ラインレーザー照射部20は、フロントセンシングカメラ10の光軸方向と交わる方向に連続したラインレーザーマーカーを形成するように構成される。
フロントセンシングカメラ10の死角空間DSに障害物Bが存在する場合、死角空間DSより遠位側の路面RFにラインレーザー23が照射されることによって形成されるラインレーザーマークに、ラインレーザー23が路面RFに到達する前に障害物Bによって遮られることによる部分的な欠落が生じる。この欠落部を有するラインレーザーマークに基づき死角空間DSにおける障害物Bの有無を認識することができる。
【0027】
ラインレーザー照射部20は、フロントセンシングカメラ10の死角空間DSを通過して死角空間DSよりも遠位側の路面RFにラインレーザー23を照射することが可能な位置、例えば、フロントバンパーの下端などに設けられる。

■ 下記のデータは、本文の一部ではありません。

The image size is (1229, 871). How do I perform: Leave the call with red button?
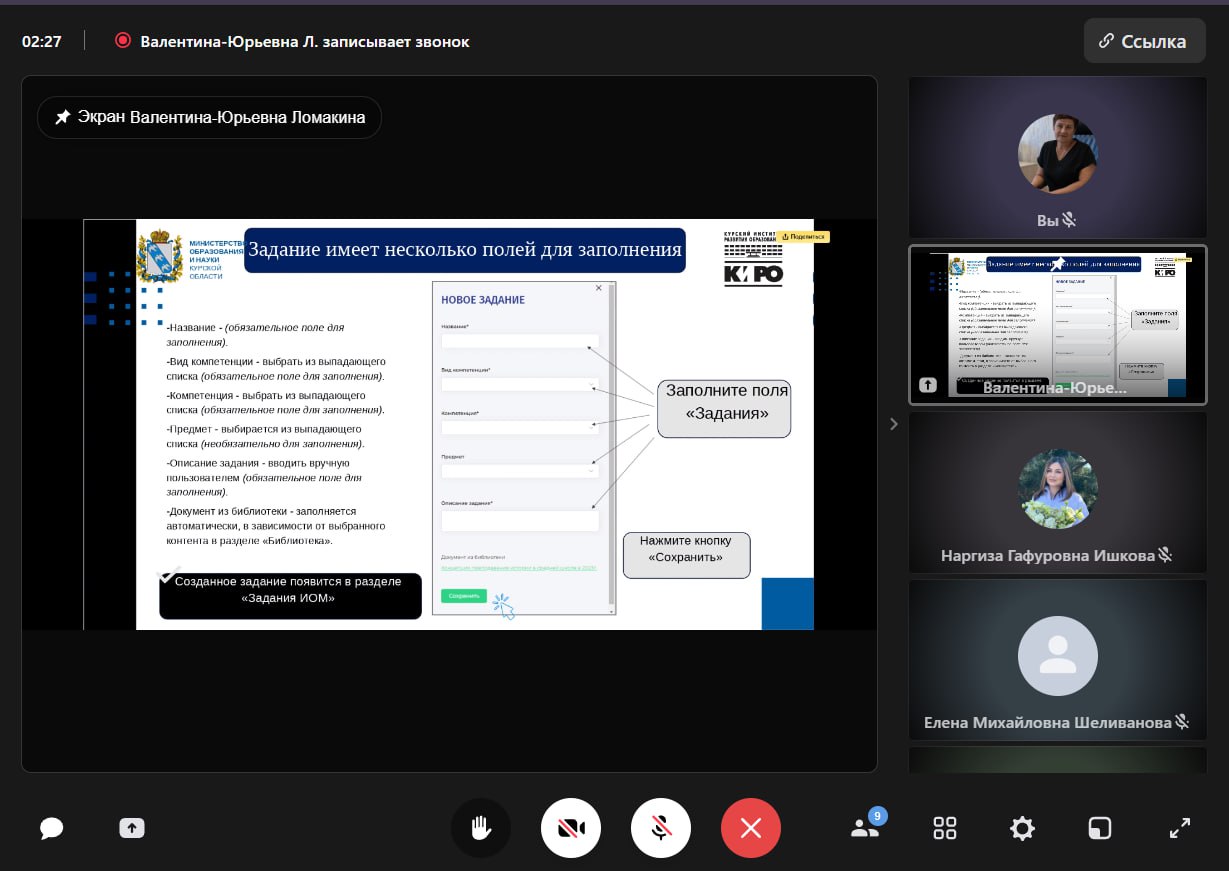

勿論、ラインレーザー照射部20は、フロントバンパーの下端に限らず、フロントバンパー部分、フロントナンバープレート付近、ヘッドライト付近、ラジエータグリル部分に設けられてもよい。
【0028】
図3は車両前方の上記死角空間DSに障害物が存在しない場合に死角空間DSより遠位側の路面に形成されるラインレーザーマーク35、36を示す平面図である。

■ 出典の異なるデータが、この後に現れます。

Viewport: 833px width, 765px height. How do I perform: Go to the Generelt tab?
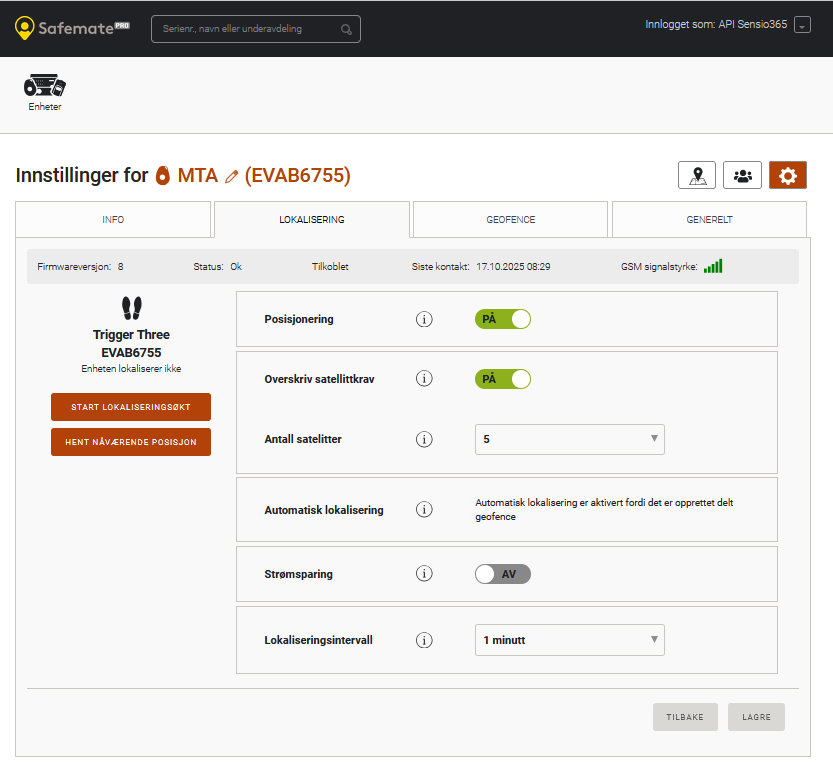(709, 219)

同図に示すように、本例のラインレーザー照射部20は、車幅方向に互いに離間した左右2カ所に配置された2機のラインレーザー照射装置21、22で構成される。35は左側のラインレーザー照射装置21より照射されたラインレーザー21aによるラインレーザーマーク、36は右側のラインレーザー照射装置22より照射されたラインレーザー22aによるラインレーザーマークを示す。本例では、死角空間DSに障害物が存在しない場合、2本ラインレーザー21a、21bにより形成されるラインレーザーマーク35、36は、例えば、死角空間DSより遠位側の路面にXの字体を描くように交わる。なお、33の点線は、死角空間DSの遠位側の境界線である。このとき、フロントセンシングカメラ10の撮影像は図4のようになる。ここで、37は死角空間DSを生む要因となる車両Mのフロントバンパーの前端部分である。
【0029】
次に、車両前方の死角空間DSに障害物Bが存在する場合について説明する。
図5は死角空間DSに障害物Bが存在する場合に死角空間DSより遠位側の路面に形成されるラインレーザーマーク35、36のパターンを示す平面図である。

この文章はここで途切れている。